Basajjabalaba appeared before the Public Accounts Committee (PAC) on Monday to answer claims by Keith Muhakanizi, the Deputy Secretary to the Treasury, that the tycoon had not paid back Shs 21bn. In his defence, Basajjabalaba said the Shs 21bn was deducted from the Shs 142bn compensation he got for lost market deals.
"There is evidence that government was paid. I am going to collect the document [to prove that government was paid] and submit it by close of [this] week," Basajjabalaba told PAC members.
So, if Basajjabalaba paid back in that subtle swap arrangement, where is the money? PAC says it approved Basajjabalaba's Shs 142bn retrospectively. Retrospective approval essentially means that the approved money had already been spent. Treasury staff insist they don't have the money. In fact, Muhakanizi told PAC last week that government will auction Basajjabalaba's property to recover the Shs 21bn. Now, Basajjabalaba's revelation leaves one asking, who is fooling who?
Paul Mwiru, the Jinja East MP, demanded a receipt from Basajjabalaba. Sarah Mpabwa, a UPDF representative, wants the Treasury or government to "deliberate upon" this issue.
Basajjabalaba's lawyer, Geoffrey Nangumya, was more direct during the PAC deliberations this week. He said: "The threat to sell Basajjabalaba's property shows that there is a lot that the ministry of Finance is hiding, more especially when the Bank of Uganda accounts (and its 2010/11 report to Parliament) show that [Shs 21bn] was registered as a loss."
Nangumya argues that by continuing to hold Basajjabalaba's titles, government is playing a "political gimmick" given that Parliament approved the Shs 142bn retrospectively.
"The securities have no financial value because Parliament approved the money. This approved money is with the Treasury. I am afraid politicians (MPs) have deliberately refused to audit government and are playing politics," Nangumya said.
"Those MPs who are asking for a receipt need to know that bank transactions come with narrations not receipts. Basajjabalaba didn't go to the market to buy a goat that he should be given a receipt. These were transactions between the Treasury and Bank of Uganda," he said.
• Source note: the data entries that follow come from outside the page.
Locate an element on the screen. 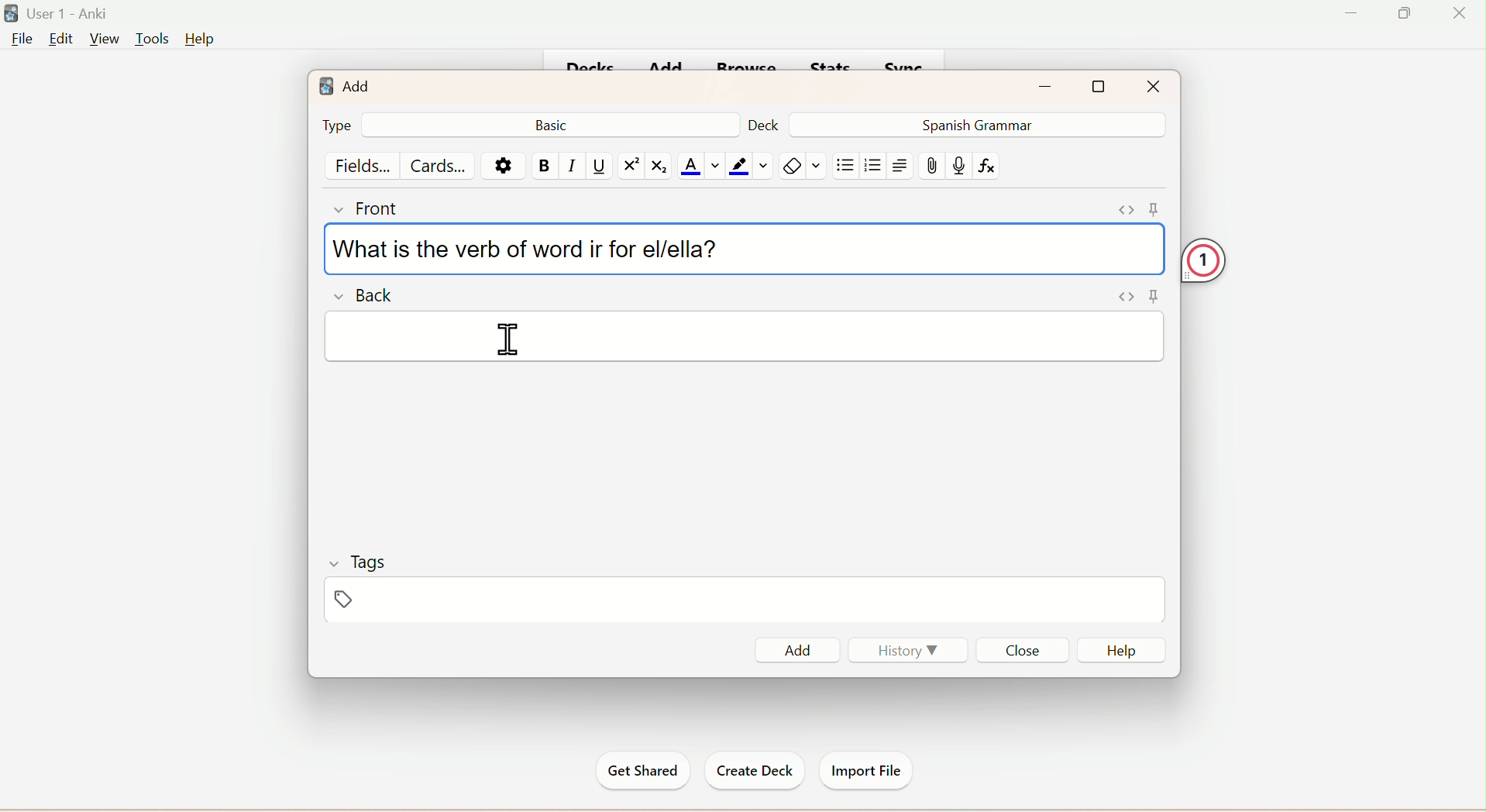  Underline is located at coordinates (600, 166).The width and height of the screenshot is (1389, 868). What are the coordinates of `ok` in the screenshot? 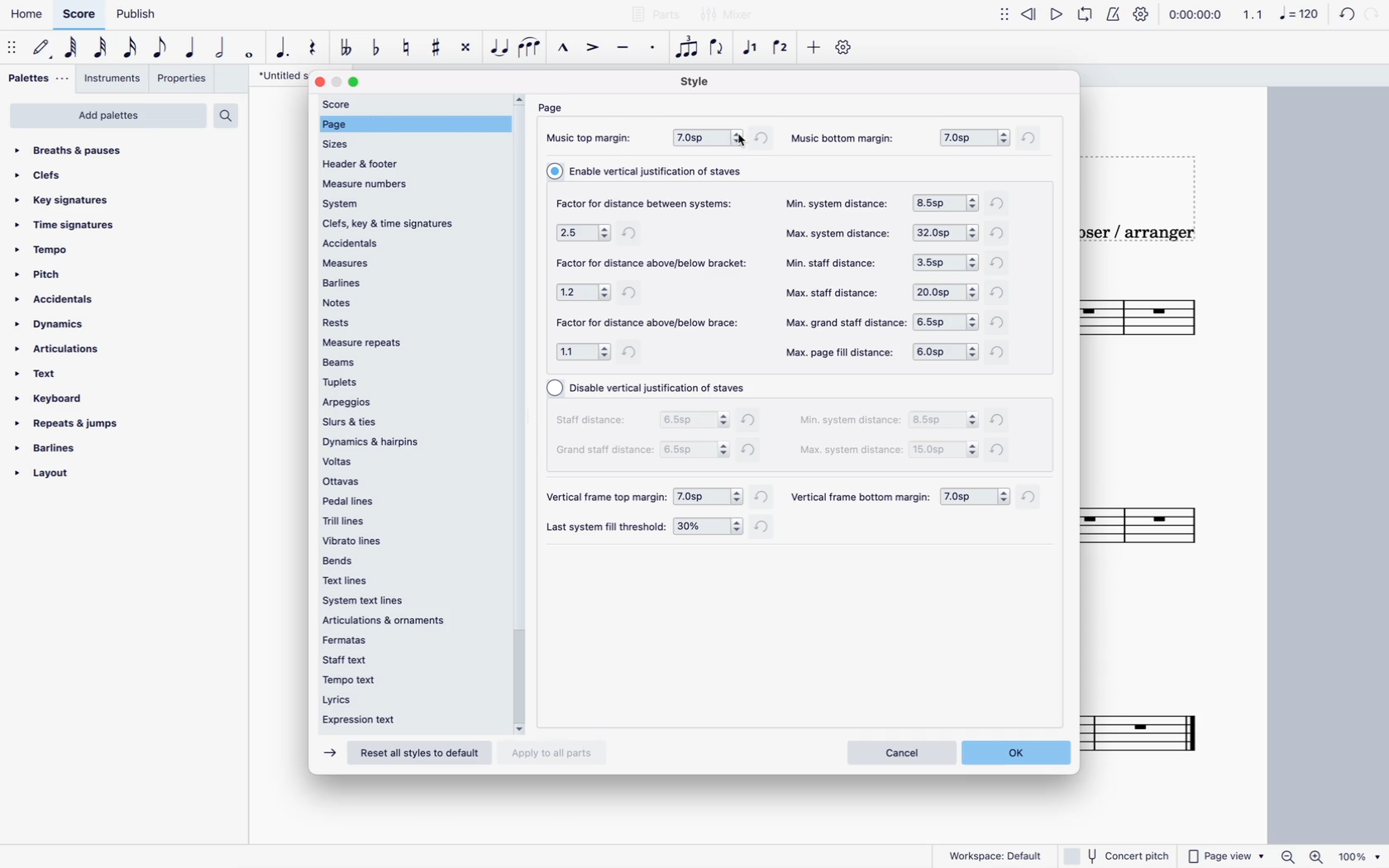 It's located at (1021, 752).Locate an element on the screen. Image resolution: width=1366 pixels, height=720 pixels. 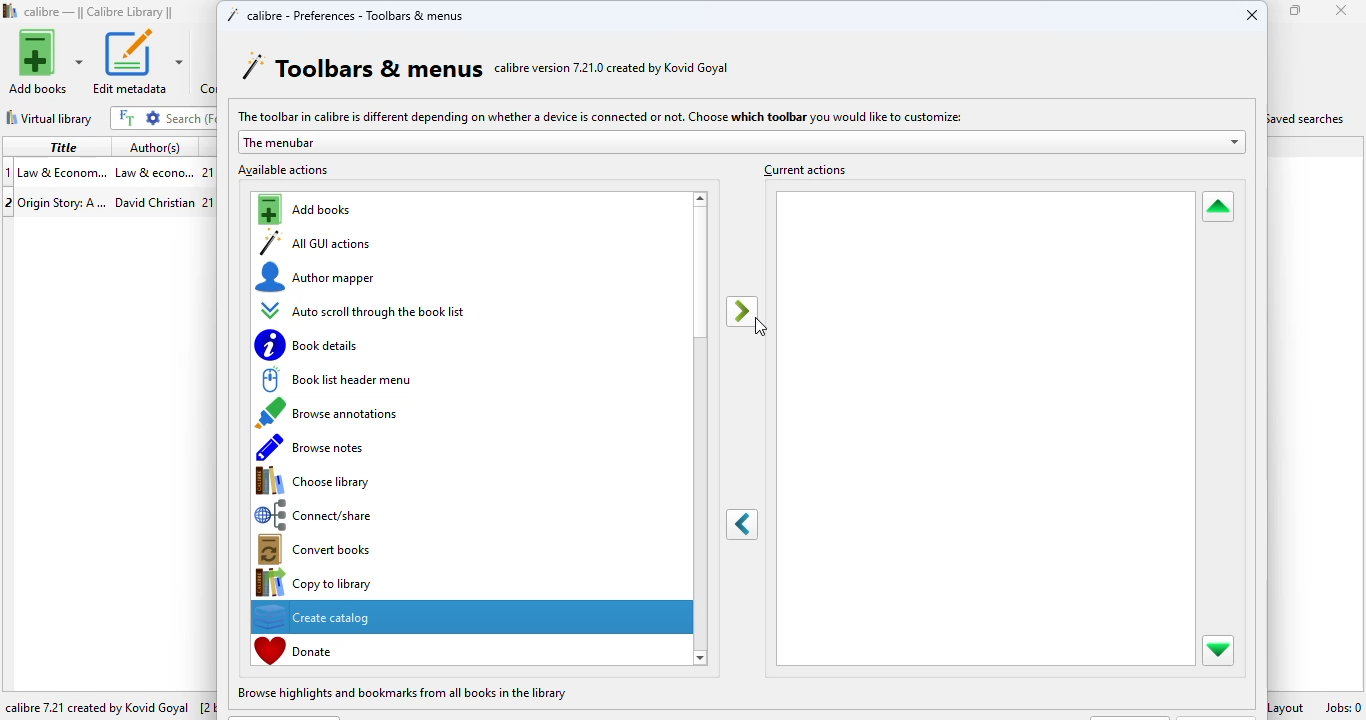
author mapper is located at coordinates (318, 276).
In the early 2000s, the government advanced Shs 21bn to Basajjabalaba to bail him out of his financial troubles. The money, for which he was ordered to deposit security, came from Standard Chartered, Stanbic and Uganda Development Bank (UDB). Eventually, Bank of Uganda which had guaranteed the transaction paid the Shs 21bn to the banks and held onto the businessman's securities.
Until Muhakanizi told Parliament that this money was still outstanding, and that government was considering auctioning Basajjabalaba's securities, which prompted the businessman to claim that he had actually paid up, it was assumed that the money had never been recovered.
But Muhakanizi insists that the "debt swap" Basajjabalaba is talking about never happened because it was rejected by the Auditor General.